Ilias Tsagklis

About Ilias Tsagklis

Ilias Tsagklis is a senior software engineer working in the telecom domain. He is an applications developer in a wide variety of applications/services. Ilias is co-founder and Executive Editor at Java Code Geeks.

Java Fork/Join for Parallel Programming

The last few years a paradigm shift is taking place in the field of computer processors. For years, processor makers consistently delivered increases in clock rates, so developers enjoyed the fact that their single-threaded software executed faster without any effort from their part. Now, processor makers favor multi-core chip designs, and software has to be written in a multi-threaded or multi-process manner to take full advantage of the hardware. Thus, the only way for software developers to catch up is to write applications that leverage parallelism, i.e. engaging multiple CPU cores for handling all tasks rather than a single faster core. Moore’s law still applies, but in a different context.

Parallel computing or parallelization is a form of computation in which many calculations are carried out simultaneously, operating on the principle that large problems can often be divided into smaller ones, which are then solved concurrently (“in parallel”). In essence, if a CPU intensive problem can be divided in smaller, independent tasks, then those tasks can be assigned to different processors.

Regarding multi-threading and concurrency, Java is very interesting. It has had support for Threads since its beginning and back in the old days you could manipulate thread execution using a low-level approach with the interrupt, join, sleep methods. Moreover, the notify and wait methods that all objects inherit could also be helpful.

It was possible to control application execution in that way, but the process was a bit tedious. And then came the concurrency package in Java 1.5 which provided a higher level framework with which developers could handle threading in a simpler, easier and less error prone way. The package provides a bunch of utility classes commonly useful in concurrent programming.

Over the years, the need for “concurrency-enabled” programs became even bigger, so the platform took this a step further introducing New Concurrency Features for Java SE 7. One of the features is the introduction of the Fork/Join framework, which was intended to be included in the JDK 1.5 version, but finally did not make it.

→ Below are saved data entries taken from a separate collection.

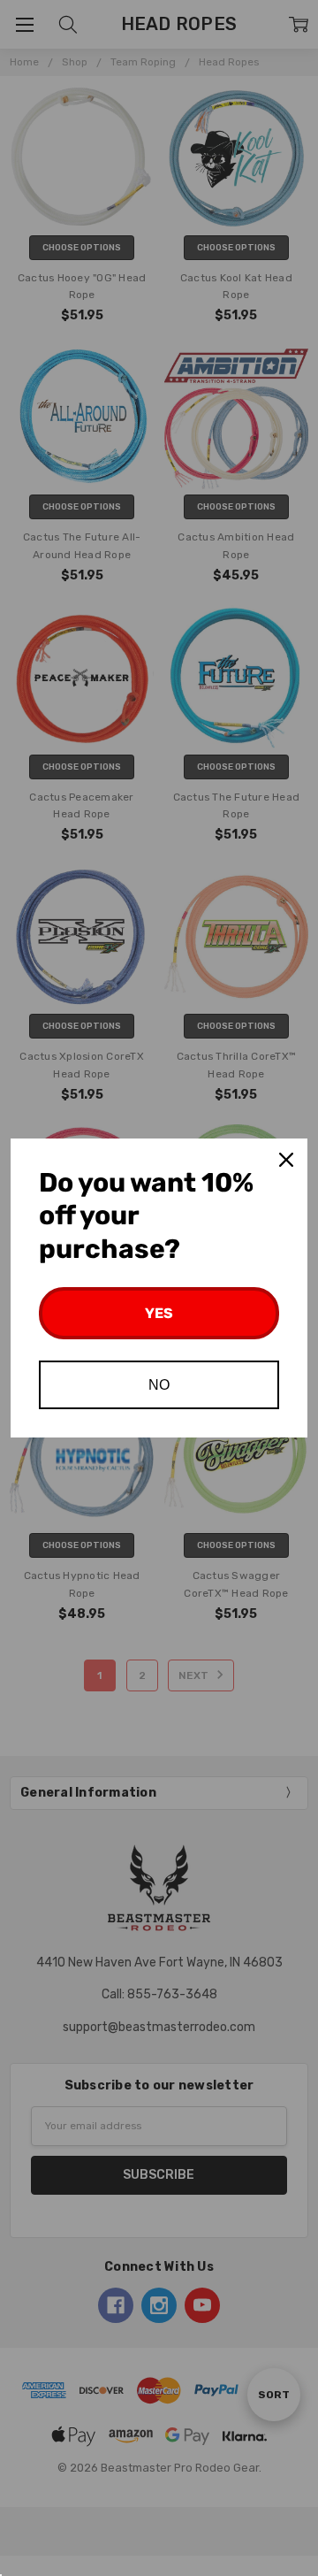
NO (159, 1384)
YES (159, 1313)
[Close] (286, 1159)
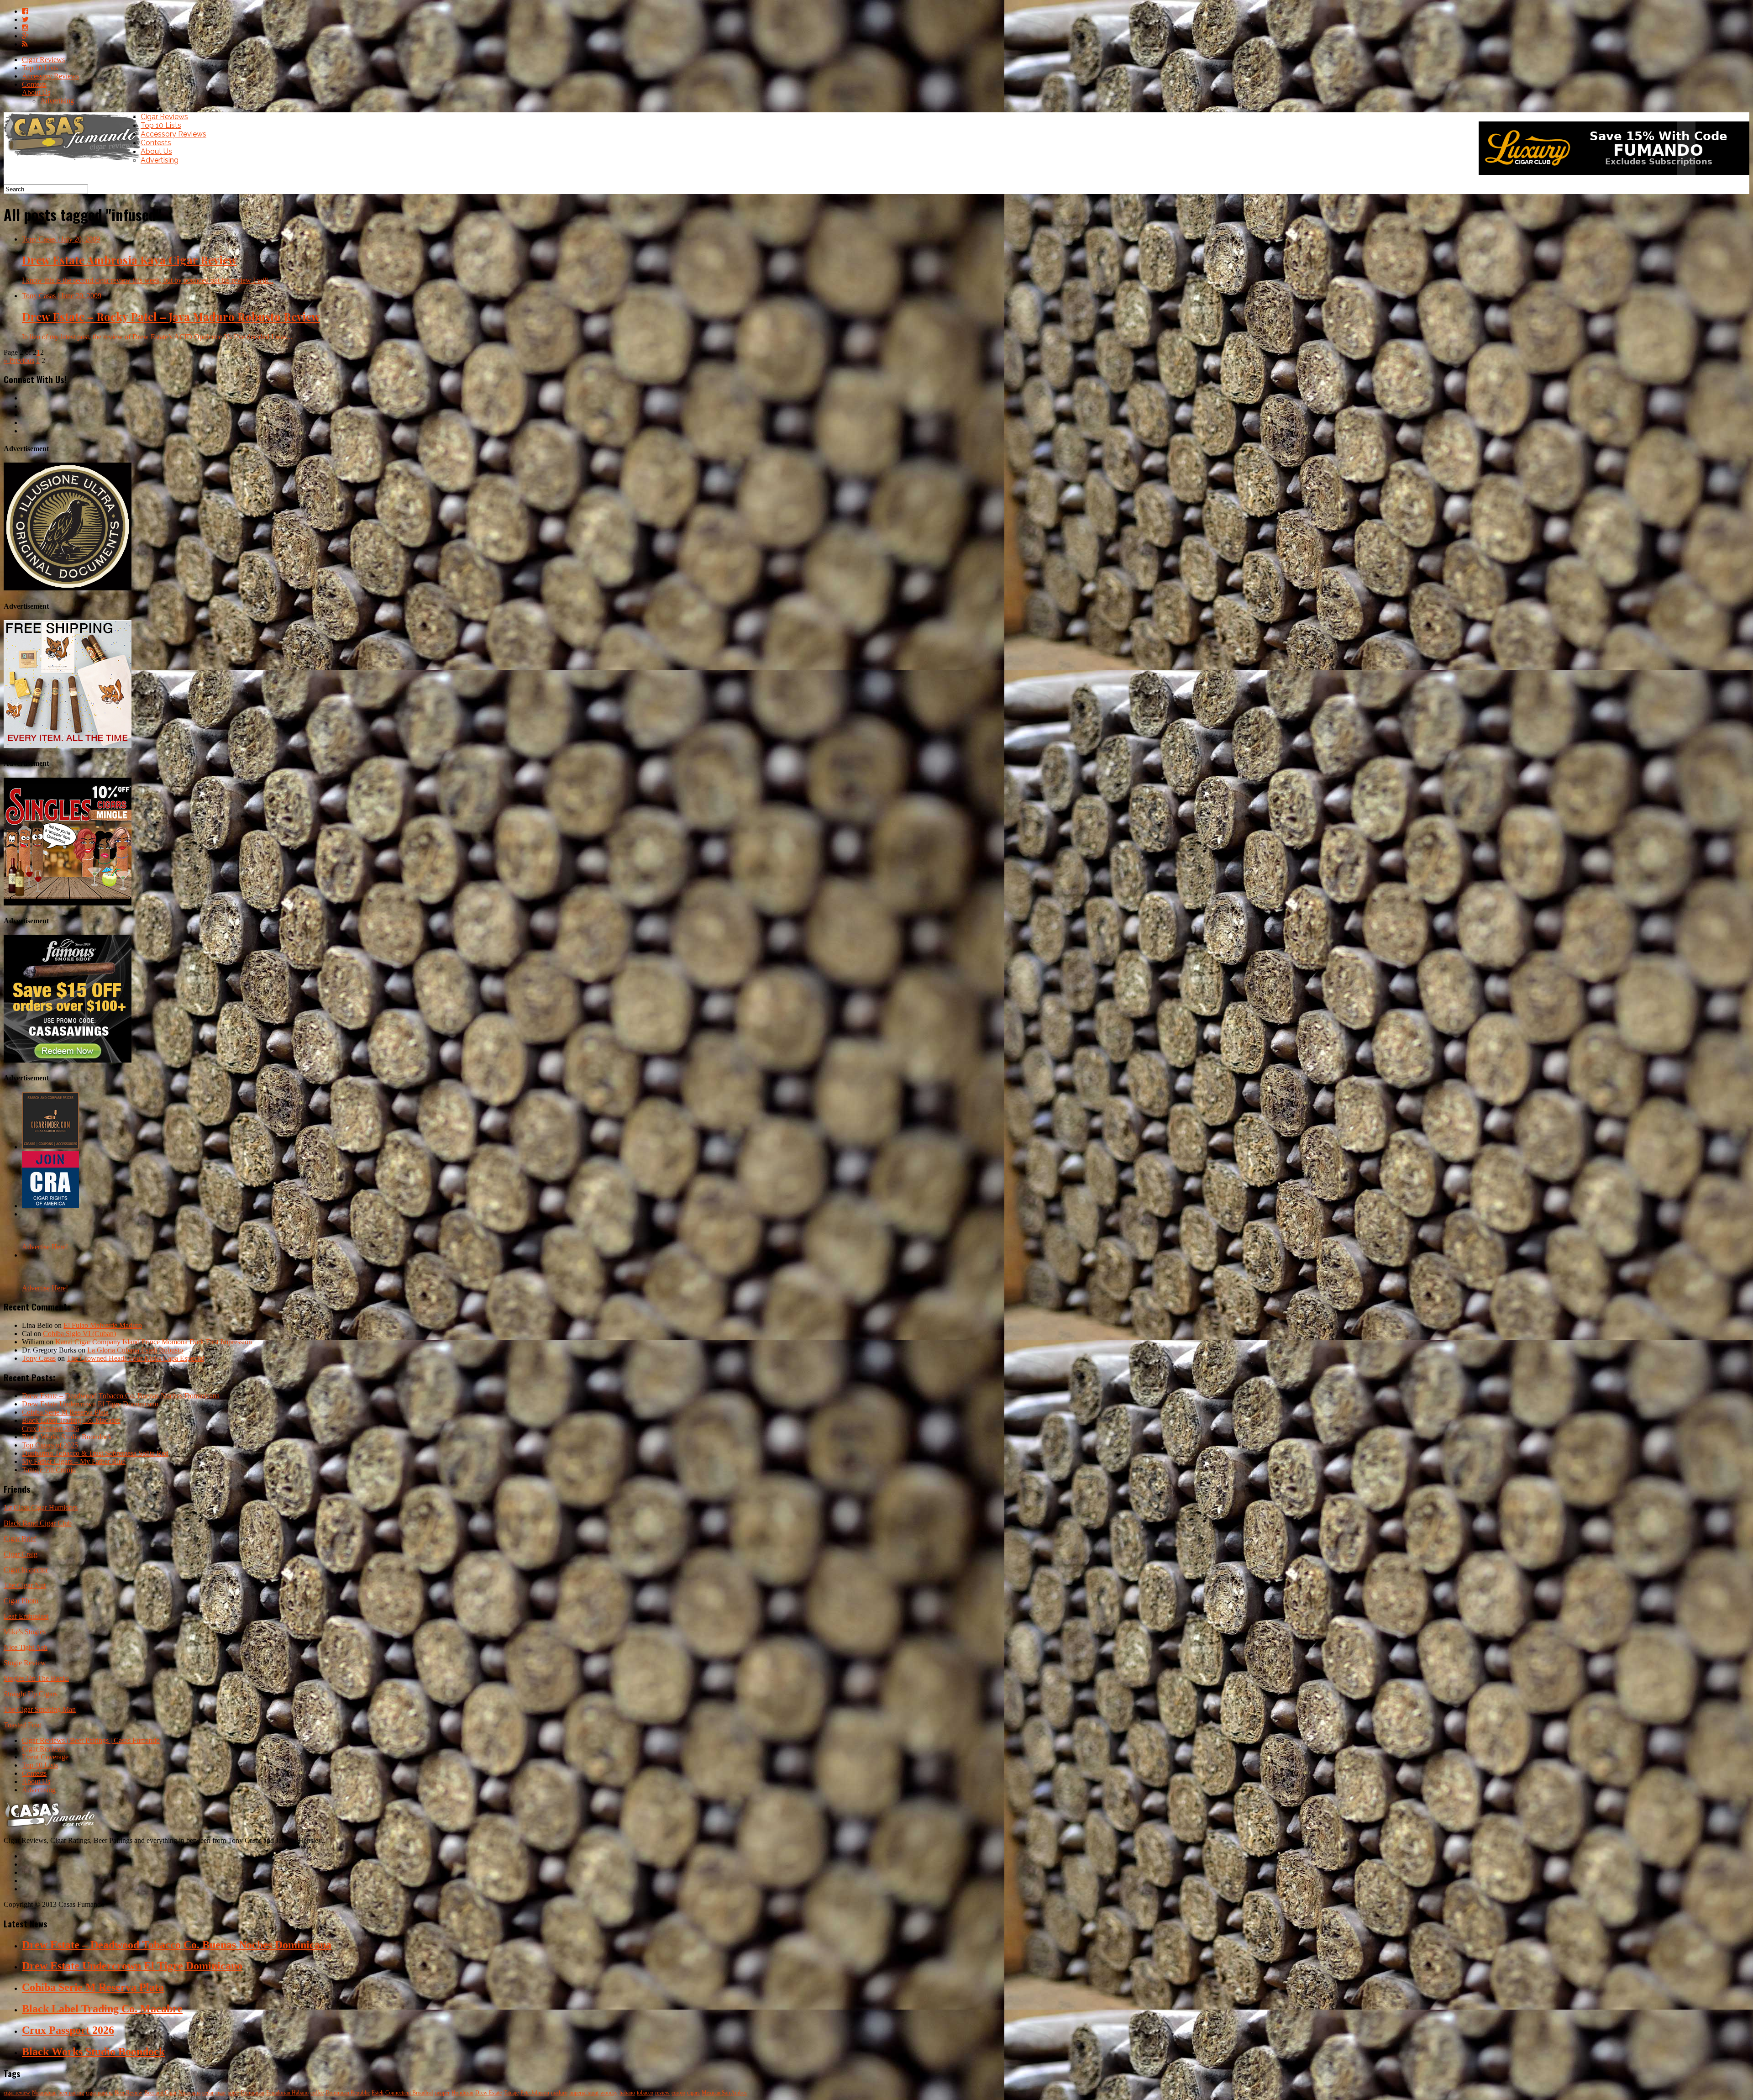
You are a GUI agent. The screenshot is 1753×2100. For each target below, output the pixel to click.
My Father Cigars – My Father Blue (74, 1461)
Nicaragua (189, 2092)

The Fork/Join framework is designed to make divide-and-conquer algorithms easy to parallelize. That type of algorithms is perfect for problems that can be divided into two or more sub-problems of the same type. They use recursion to break down the problem to simple tasks until these become simple enough to be solved directly. The solutions to the sub-problems are then combined to give a solution to the original problem. An excellent introduction to the Fork/Join approach is the article “Fork-Join Development in Java SE”.

As you may have noticed, the Fork/Join approach is similar to MapReduce in that they are both algorithms for parallelizing tasks. One difference however is that Fork/Join tasks will subdivide themselves into smaller tasks only if necessary (if too large), whereas MapReduce algorithms divide up all the work into portions as the first step of their execution.

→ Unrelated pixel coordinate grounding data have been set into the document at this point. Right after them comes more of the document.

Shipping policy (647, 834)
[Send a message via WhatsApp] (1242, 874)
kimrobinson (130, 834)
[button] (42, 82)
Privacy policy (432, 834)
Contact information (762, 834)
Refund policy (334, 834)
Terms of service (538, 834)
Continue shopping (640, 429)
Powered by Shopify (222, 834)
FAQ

The Fork/Join Java framework originated as JSR-166 and you can find more information in the Concurrency JSR-166 Interest Site led by Doug Lea. Actually, this is where you have to go if you wish to use the framework and you do not have JDK 7. As mentioned in the site, we can use the related classes in JDK 1.5 and 1.6 without having to install the latest JDK. In order to do so, we have to download the jsr166 jar and launch our JVM using the option -Xbootclasspath/p:jsr166.jar. Note that you may need to precede “jsr166.jar” with its full file path. This has to be done because the JAR contains some classes that override the core Java classes (for example those under the java.util package). Don’t forget to bookmark the JSR-166 API docs.

So, let’s see how the framework can be used to address a real problem. We are going to create a program that calculates Fibonacci numbers (a classic pedagogical problem) and see how to use the new classes to make it as fast as we can. This problem has also been addressed in the Java Fork/Join + Groovy article.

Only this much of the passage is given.